First, let’s not ignore the elephant in the room: $4,400 is a lot for a pair of wheels. In fact, $4,400 is not a cheap bike. And while Zipp (thankfully) dropped the price of the new version of their “budget” 80mm carbon wheels, the 808 Firecrest, from $2,800 to $2,300, they couldn’t budge on the price. of the 858 NSW. The price not only makes this a wheelset for an exclusive group of triathletes who have the money to buy them, but there are a few other features on this new release that only work for a select few.

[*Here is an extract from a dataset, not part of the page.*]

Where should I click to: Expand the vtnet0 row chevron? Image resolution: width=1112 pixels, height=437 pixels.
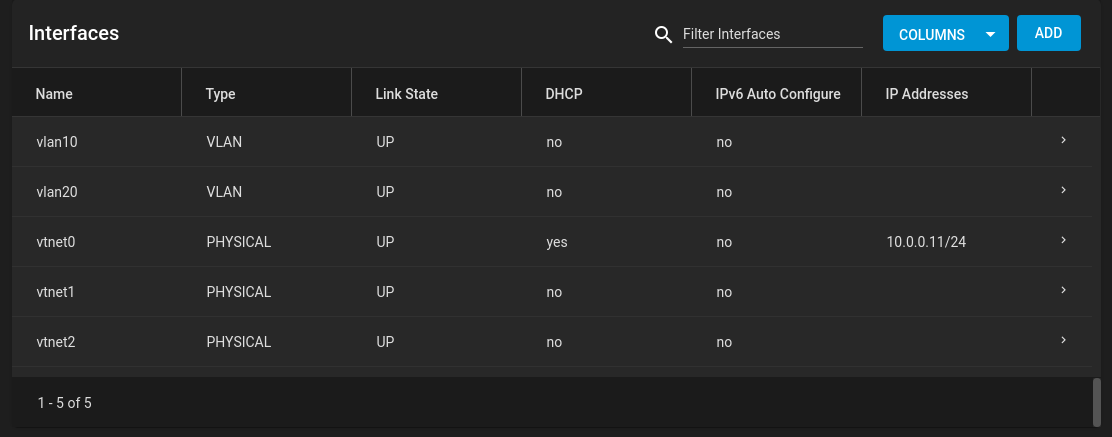[1063, 240]
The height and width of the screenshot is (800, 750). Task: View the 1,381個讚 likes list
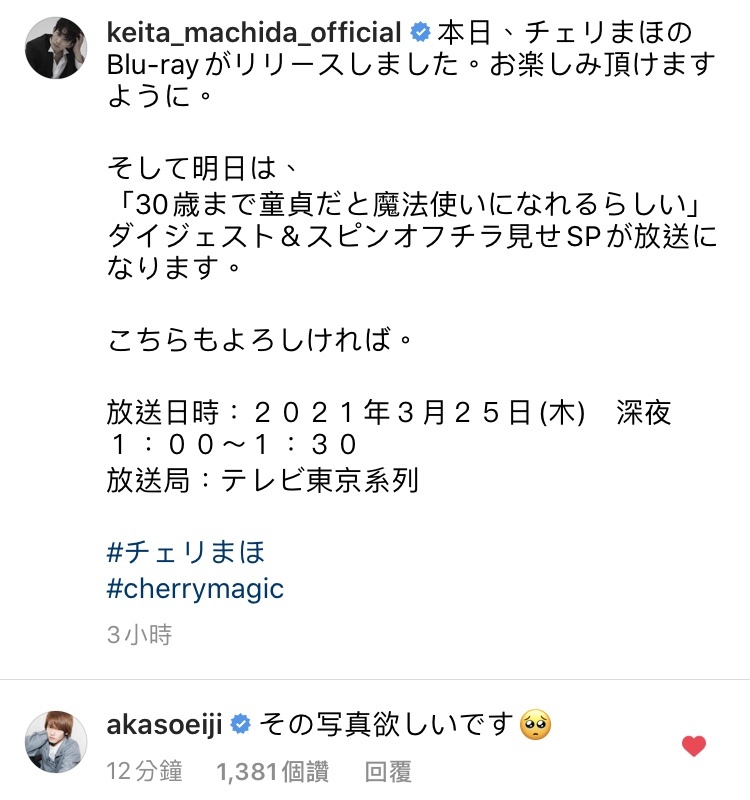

If you are interested in this wheelset, you must be 100% sure that your bike can accommodate 25mm tires and that you want to use 25mm tires. all the time. While I can tell you beyond a shadow of a doubt that there is no reason you should run less than that, especially on this wheelset, just know that a 21mm or 23 mm is out of the question, according to Zipp, due to the new 23mm inner rim depth. We found that the suggested 28mm Continental GP 5000 TLR tires barely cleared the rear triangle of our new 2022 Argon E-117 frameset, so if you’re dreaming of speed-optimized 28mm be super super sure that your framework will work. Also keep in mind that you must also use a tubeless compatible tire, due to the hookless rim design, but that doesn’t mean you can’t use a tubeless compatible tire with an inner tube in it. interior.

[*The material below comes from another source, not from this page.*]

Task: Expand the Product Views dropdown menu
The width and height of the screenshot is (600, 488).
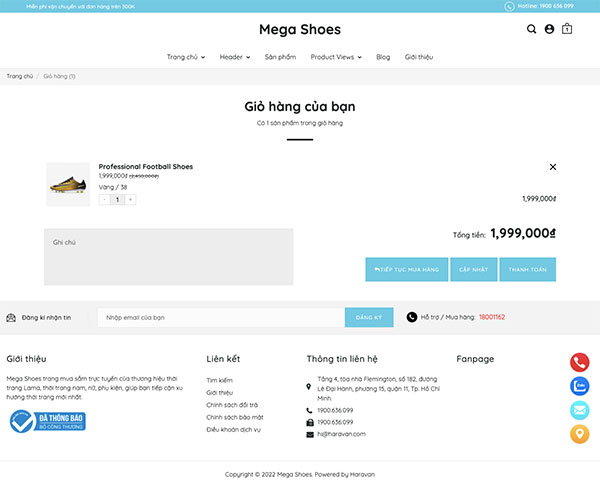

Finally, while the crosswind forces on the new 858 NSW were greatly reduced – and the handling of our usually nervous Argon was much more stable – we did experience some weird wobble from time to time when large vehicles passed. It was a unique feel for the 858s that we hadn’t often felt on other axles in the 50-85mm range, and it wasn’t something we worried about, but it was slightly noticeable.

conclusion

If you set aside the high price and user-limiting features of the new Zipp 858 NSWs (things like its tubeless-only and 25mm+-only tire), this is actually a game of fairly revolutionary wheels. In the past, triathletes would typically choose a frame and then buy wheels around that frame. The old way of thinking was that frame weight mattered (it doesn’t really matter, in triathlon) and you needed a nice carbon frame to get a nice, smooth ride that wouldn’t beat you up. We would spend more money on a frame with a faster and/or more comfortable ride and one that handles better. With the introduction of an 82mm+ wheelset that tips the scales at 1530g (remember rotational weight is more important than static weight, as you’ll find on a frame) and is optimized for the 28mm tires you can run at very low pressures like 58 /61psi like we did, you take the gun out of the frame hand when it comes to weight and ride/handling characteristics.

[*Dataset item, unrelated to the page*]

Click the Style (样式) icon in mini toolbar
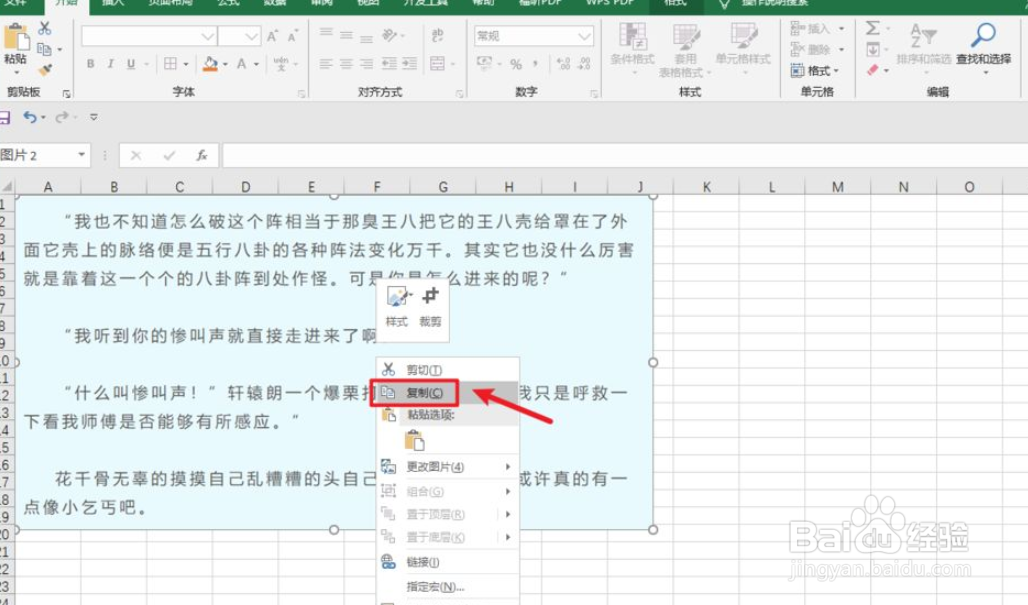Screen dimensions: 1028x605 [396, 297]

In other words, you could put this wheelset on a tough tri bike that had good aero but was a bit beefy/rough, and the low pressure/high width tires would smooth out the ride for you to do ‘t be so beat on the bike (and later, the race). You would also take a lot of the weight penalty off because a 1530 gram wheelset can roll up a hill much quicker and easier than an 1800 gram pair.

Of course, this wheelset isn’t for everyone, given its price and tire limitations, but if you’ve been hesitant to go for a wider tire or go entirely tubeless (and you know your bike can accommodate the width), this wheelset should pique your interest. In fact, I’d go so far as to say that I would consider putting this $4000+ wheelset on a $2000 tunnel tested tri-frame, and I’d probably end up faster, happier and more comfortable than most $8,000 frame/wheel setups would ever reach. Hats off to Zipp for once again giving triathletes something new and exciting to envy.